When my daughters were in elementary school, I began work with a social services agency that was built on philosophies of social justice. We were big on second chances—one of our programs worked with men and women coming out of prison. Our family had conversations around the dinner table about the work of the agency. Sometimes, if the girls had a day off school, I brought them with me to stuff envelopes or just study while I worked.
One evening, when my older daughter Lindsay was 13, she received a collect call from the county juvenile detention center. A boy who was a friend of a friend had been incarcerated for allegedly becoming physical with his adoptive father. He had never even met Lindsay in person, but they had talked on the phone a few times and he believed that she would accept and not judge him. I knew nothing of this boy--and Lindsay was not aware of his current situation--until after this call.
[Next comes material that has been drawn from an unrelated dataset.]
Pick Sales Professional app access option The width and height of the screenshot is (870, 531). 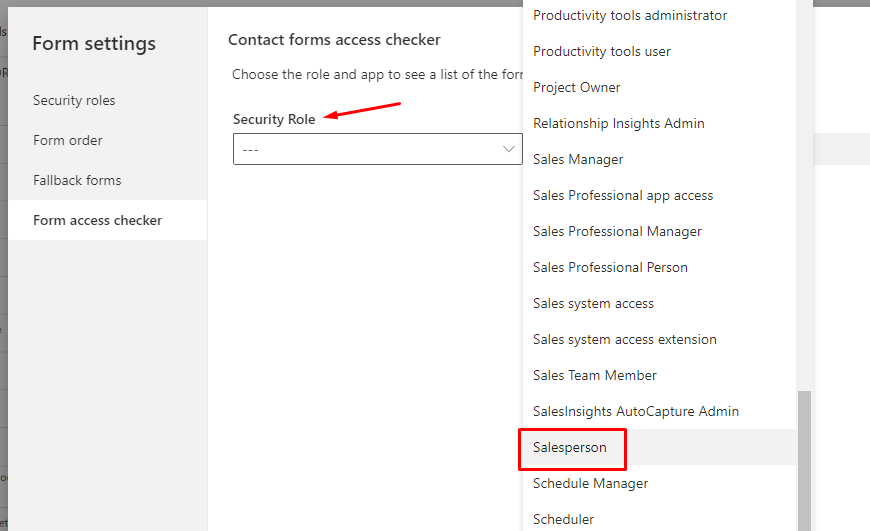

I told her that I did not approve of her being phone friends with a boy in juvenile detention and her response was, “But Mom- you taught us that everyone deserves a second chance.”
Was I a hypocrite? I sought council from the executive director of the re-entry program and he set me straight. “People deserve a second chance once they have earned it,” he explained. “And a 13 year-old-girl is not the person he needs to help him earn that second chance. If and when he earns it, you as the parent still need to decide whether or not having Lindsay in his life is acceptable.” I was connected to the minister at the facility where the boy was staying and he echoed what I had already heard. Lindsay never heard from the boy again, but I have never forgotten him.
Accepting people for who they are, honoring beliefs even when they are different from our own and being present to those in need are other beliefs I conveyed to my children. A visit to a shelter for runaway teens (another program of the agency) prompted my daughters to hold a clothing drive at their school, encouraging their friends to donate clothing, shoes, bags and school supplies. My jeep was overflowing the day I delivered the items to the shelter.
When Lindsay was in high school, she became friends with a boy who was coming out to his family. He was repeatedly thrown out of his home and stayed alternately with his grandmother and with our family. Another friend-in-residence was a teen who had left home due to a tumultuous relationship with her mother and since outstayed her welcome with another friend’s family. This was not the ‘Kool-Aid’ house of my childhood. And yet.
I know it is easy to mouth the words but often difficult to live them. Many parents will never have their beliefs truly tested. I have. And I am grateful, because I really do know what I believe and what I am willing--and not willing--to sacrifice for those beliefs.
Lindsay is now an adult. She has been to college, lived and worked in four states, starred in a reality TV show and, for the past year, saved money to launch The Small World Project, which will take her to 25 countries over the next 11 months. Her goal? To use social media to spread love and hope for a more peaceful world by creating a better understanding, appreciation and respect of the diverse cultures that make up our beautiful planet. To accept. To help. To love.
As her mother, I am proud of the ideals that inspired my daughter to create a ripple effect of positivity in the midst of a world where negativity, rejection and even hate seem to be on the rise. As her mother, I am also frightened for her safety as she travels to places that I would absolutely forbid her to travel were it my decision.
I shared all these feelings (and more) with Lindsay during the year she was planning and saving for this trip. My beliefs were overshadowed by my fear for her safety, my mother’s instinct to protect her. In the end, knowing I was not going to change her mind, I decided to support her.
Because what I believe in most of all is Lindsay.